2.4.2 Die Rechtsansicht der Vorinstanzen aus dem hier festgestellten Sachverhalt lasse sich kein Parteiwillen hinsichtlich der Begründung eines der Vorstellung der Beklagten entsprechenden einheitlichen Bestandobjekts entnehmen, ist nicht korrekturbedürftig. Dagegen vermag die Beklagte auch keine stichhaltigen Argumente zu bringen. Ihr ist zwar zuzugestehen, dass für die Umsetzung ihres Gesamtprojekts die Wasserfläche, die Verheftung an der Kaimauer und auch die Vorkaiflächen wirtschaftlich notwendig sind. Selbst wenn aber die Stadt Wien neben dem Land Niederösterreich und der Republik Österreich Kurie der Klägerin ist, ändert dies nichts daran, dass keine Bestandgeberidentität vorliegt; wurde der (Unter )Bestandvertrag über die Wasserfläche und die Verheftung doch mit der Stadt Wien, der Bestandvertrag über die Vorkaifläche aber mit der Klägerin abgeschlossen.

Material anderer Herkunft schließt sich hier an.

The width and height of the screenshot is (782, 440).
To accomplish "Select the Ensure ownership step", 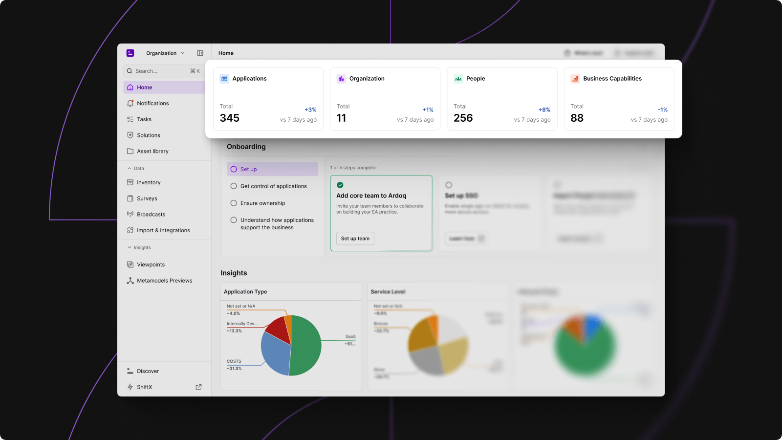I will coord(262,203).
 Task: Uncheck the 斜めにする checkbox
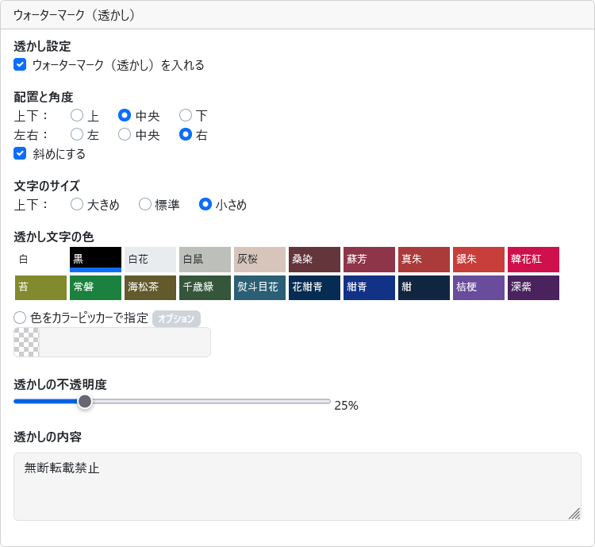click(21, 154)
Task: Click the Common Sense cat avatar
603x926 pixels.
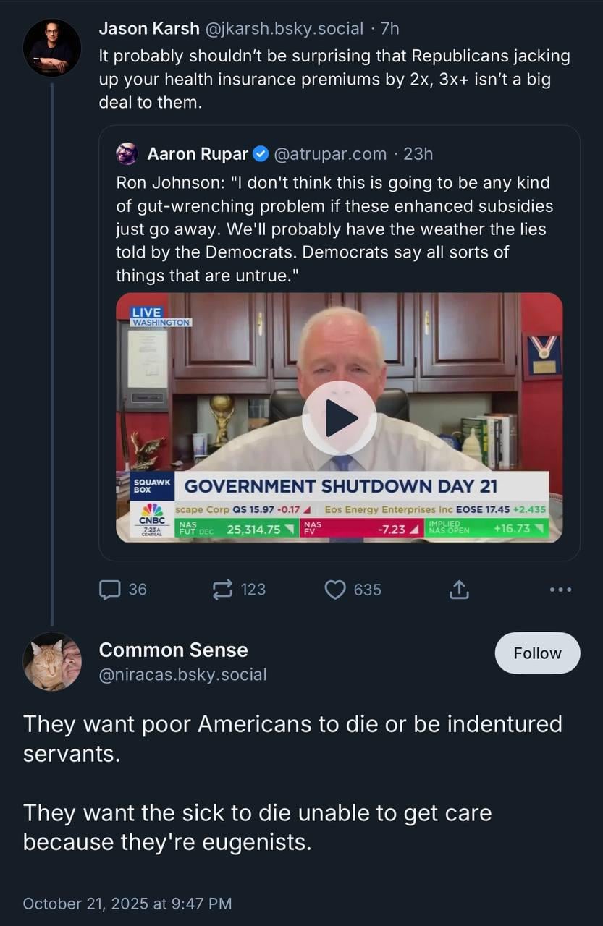Action: tap(52, 661)
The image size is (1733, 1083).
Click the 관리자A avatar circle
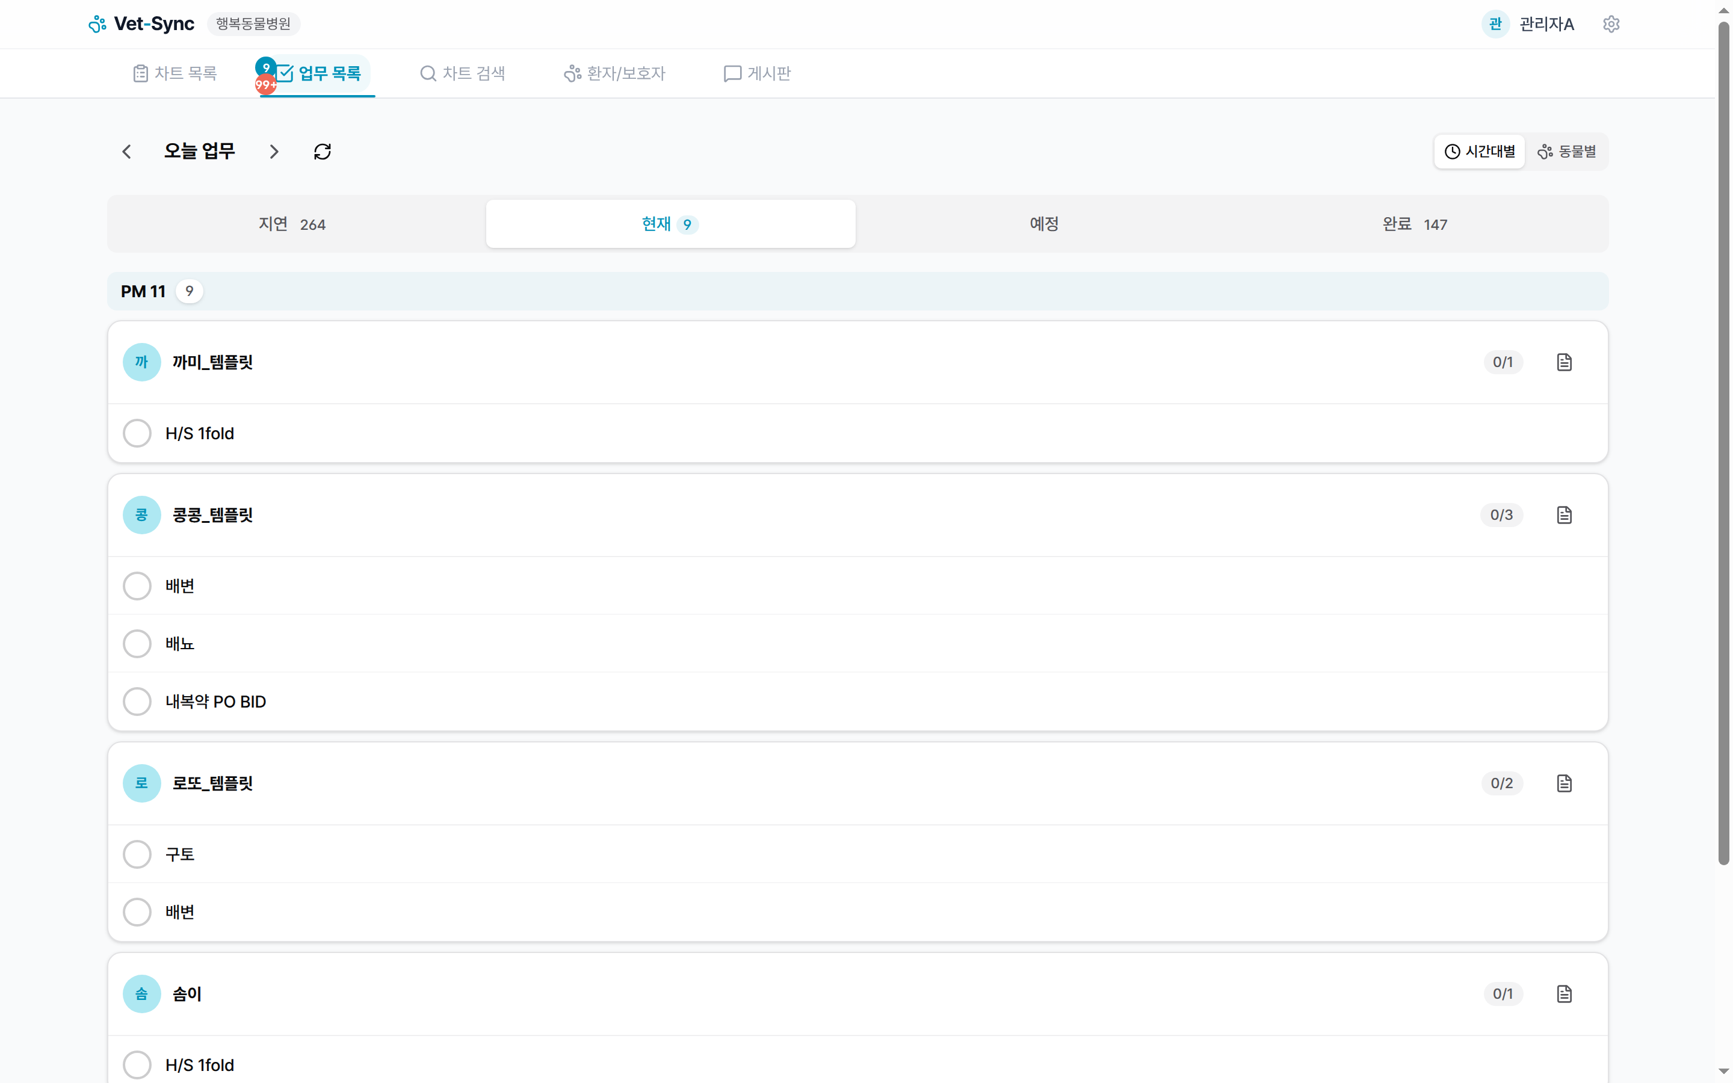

Der Bestandgegenstand des Vertrags vom 3. 12. 2014 umfasst nach dem insoweit klaren Wortlaut neben der Wasserfläche lediglich die Verheftung an der Kaimauer, nicht aber die Vorkaifläche. Aus dem Betriebskonzept der Beklagten, das diesem Vertrag angeschlossen ist, lässt sich zwar die erwähnte wirtschaftliche Notwendigkeit auch der Vorkaiflächen für das Gesamtprojekt der Beklagten entnehmen, aber abgesehen davon, dass dieser Anschluss über Wunsch der Bestandgeberin erfolgte, die die Umschreibung der Tätigkeiten für eine Verankerung einer Betriebspflicht wünschte, kam es damit jedenfalls zu keiner Änderung des konkret umschriebenen Bestandgegenstands.

Die Zusage, sich politisch für eine bestimmte Vertragsgestaltung einsetzen zu wollen, ist keine rechtsgeschäftlich verbindliche Willenserklärung im Namen der entsprechenden Gebietskörperschaft, geschweige denn im Namen der Klägerin.

2.5.1 Von einem Umgehungsgeschäft wird dann gesprochen, wenn die Parteien die von einer Norm angeordnete Rechtsfolge dadurch vermeiden, dass sie ein Rechtsgeschäft schließen, das dem Wortlaut nach nicht von dieser Norm betroffen ist, das jedoch den gleichen Zweck erfüllt wie das verbotene Geschäft (RS0018173). Es genügt, dass das Umgehungsgeschäft objektiv den Sinn und Zweck der umgangenen Norm vereitelt; auf eine spezielle Umgehungsabsicht der Parteien kommt es nicht an (RS0016780 [T1]). Wer das Vorliegen eines Umgehungsgeschäfts behauptet, hat die Voraussetzungen zu beweisen (RS0018177).

2.5.2 Welche gesetzliche Norm durch die „vorliegende Vertragskonstruktion“ umgangen werden sollte, zeigt die Revision nicht auf. Grundsätzlich bestehen selbst bei Personenidentität des Bestandgebers im Rahmen der Vertragsautonomie keine Einschränkungen hinsichtlich einer gesonderten Inbestandgabe verschiedener Objekte. Die Anwendbarkeit des MRG behauptet ohnehin selbst die Beklagte nicht.

3. Die Beurteilung der Vorinstanzen, das Bestandverhältnis betreffend die Vorkaimauer sei wegen Zeitablaufs beendet, ist damit nicht korrekturbedürftig. Dieser Beschluss bedarf keiner weiteren Begründung (§ 510 Abs 3 ZPO).